Principle 1
Disengagement is damaging, but so is ‘business as usual’. Clear shifts in aid modalities are justified and, in most cases, possible.
Principle 2
In authorizing the suspension, pause, restart, review or launch of new programmes in politically estranged settings, the need to address donor domestic constituency concerns increases.
Principle 3
In-country, there is a necessary shift in focus from accountability through national authorities to direct accountability to affected populations and communities.
Principle 4
The politics of inclusive approaches are especially fraught. Political economy analysis is both more necessary and more difficult, and should be a two-step exercise incorporating: (i) a quick risk and resilience assessment; and (ii) a subsequent deeper analysis that is updated regularly.
Principle 5
Basic services need to be redefined to include key macroeconomic functions, payment systems and community-based dispute resolution in situations of estrangement.
Principle 6
Use adaptive and flexible programming mechanisms, across portfolios and within existing projects, to address estranged circumstances.
Principle 7
Focused messaging with donor domestic constituencies can help build and maintain political support. Messaging should focus on individual human needs and impact; preventing regional and global spillovers; navigating geopolitical competition; and demonstrating value for money, as well as pre-emptively addressing valid concerns about risks of legitimizing abusive governments or facilitating corruption.
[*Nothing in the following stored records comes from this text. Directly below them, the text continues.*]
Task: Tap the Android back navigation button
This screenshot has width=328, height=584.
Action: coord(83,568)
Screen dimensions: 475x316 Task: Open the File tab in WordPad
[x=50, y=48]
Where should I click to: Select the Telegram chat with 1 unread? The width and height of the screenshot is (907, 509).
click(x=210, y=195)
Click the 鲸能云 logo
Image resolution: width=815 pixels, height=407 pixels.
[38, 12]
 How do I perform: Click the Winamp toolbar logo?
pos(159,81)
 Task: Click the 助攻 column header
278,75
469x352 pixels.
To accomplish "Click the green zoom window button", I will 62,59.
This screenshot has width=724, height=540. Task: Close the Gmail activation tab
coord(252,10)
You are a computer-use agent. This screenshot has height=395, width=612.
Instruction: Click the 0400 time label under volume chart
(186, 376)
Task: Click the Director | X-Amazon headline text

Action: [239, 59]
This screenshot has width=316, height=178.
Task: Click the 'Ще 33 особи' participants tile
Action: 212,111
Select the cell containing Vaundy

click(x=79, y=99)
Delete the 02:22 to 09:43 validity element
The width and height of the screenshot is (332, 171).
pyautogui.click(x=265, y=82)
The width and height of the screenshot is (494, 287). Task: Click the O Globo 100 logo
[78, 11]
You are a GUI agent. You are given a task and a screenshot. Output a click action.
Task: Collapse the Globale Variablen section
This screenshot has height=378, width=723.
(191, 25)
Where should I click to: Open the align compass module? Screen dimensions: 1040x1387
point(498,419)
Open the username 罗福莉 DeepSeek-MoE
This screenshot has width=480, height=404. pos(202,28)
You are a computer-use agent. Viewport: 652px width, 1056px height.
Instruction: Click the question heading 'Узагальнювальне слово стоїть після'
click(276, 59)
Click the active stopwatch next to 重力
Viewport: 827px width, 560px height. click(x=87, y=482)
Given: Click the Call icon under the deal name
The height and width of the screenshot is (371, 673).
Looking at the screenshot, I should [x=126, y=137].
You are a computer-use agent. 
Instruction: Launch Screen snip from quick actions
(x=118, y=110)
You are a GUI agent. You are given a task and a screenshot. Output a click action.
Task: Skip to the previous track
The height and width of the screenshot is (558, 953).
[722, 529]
Targeted outreach with priority donor domestic constituencies for specific estranged contexts – especially with parliamentary bodies, relevant diaspora groups and mainstream media – becomes more useful in estranged situations.
Principle 8
Zero tolerance does not mean zero abuses, rather zero tolerance for inaction in response to abuses. Donors must build public understanding from the outset of aid provision to a politically estranged country that ‘we will have systems to identify abuses quickly and deal robustly with them’. When an incidence of corruption or human rights abuse arises, the question for domestic media, parliaments and publics is not ‘why did this occur?’, but rather ‘was it found quickly and does the donor government or multilateral institution have appropriate ways to address it?’.
Principle 9
Initial conditions should focus on core conditions that are generally common across humanitarian and development actors. These conditions include: non-discrimination (e.g. gender-, ethnic- or regional-based); non-interference in recruitment and procurement; financial transparency; and access for monitoring and reporting. Where possible and related to delivery, subnational rather than national ‘red-line’ conditions are desirable, where aid may be suspended to local areas experiencing abuses.
Principle 10
Dialogue is both inevitable and desirable to agree on short-term objectives and conditions and to allow the possibility of longer-term changes – modes of approaching dialogue include empowering designated international interlocutors as a platform, not a gatekeeper; or using development and humanitarian entry points for dialogue.
Principle 11
Proven modalities exist but should be used as a menu of options for dialogue between local and international implementing partners and donors, rather than as a ‘boilerplate’. The choice of modality depends on local capacity, the risks of capture of local institutions, and the need to assuage domestic donor constituency concerns on corruption and human rights abuse.
Principle 12
Monitoring systems should build on local community and CSO capacity. They should only supplement this capacity when local organizations do not have the authority, access or security to carry out this function alone. Third-party monitoring should show how it draws on local knowledge, and should be expanded to monitor results and local political-economy dynamics in addition to fiduciary issues.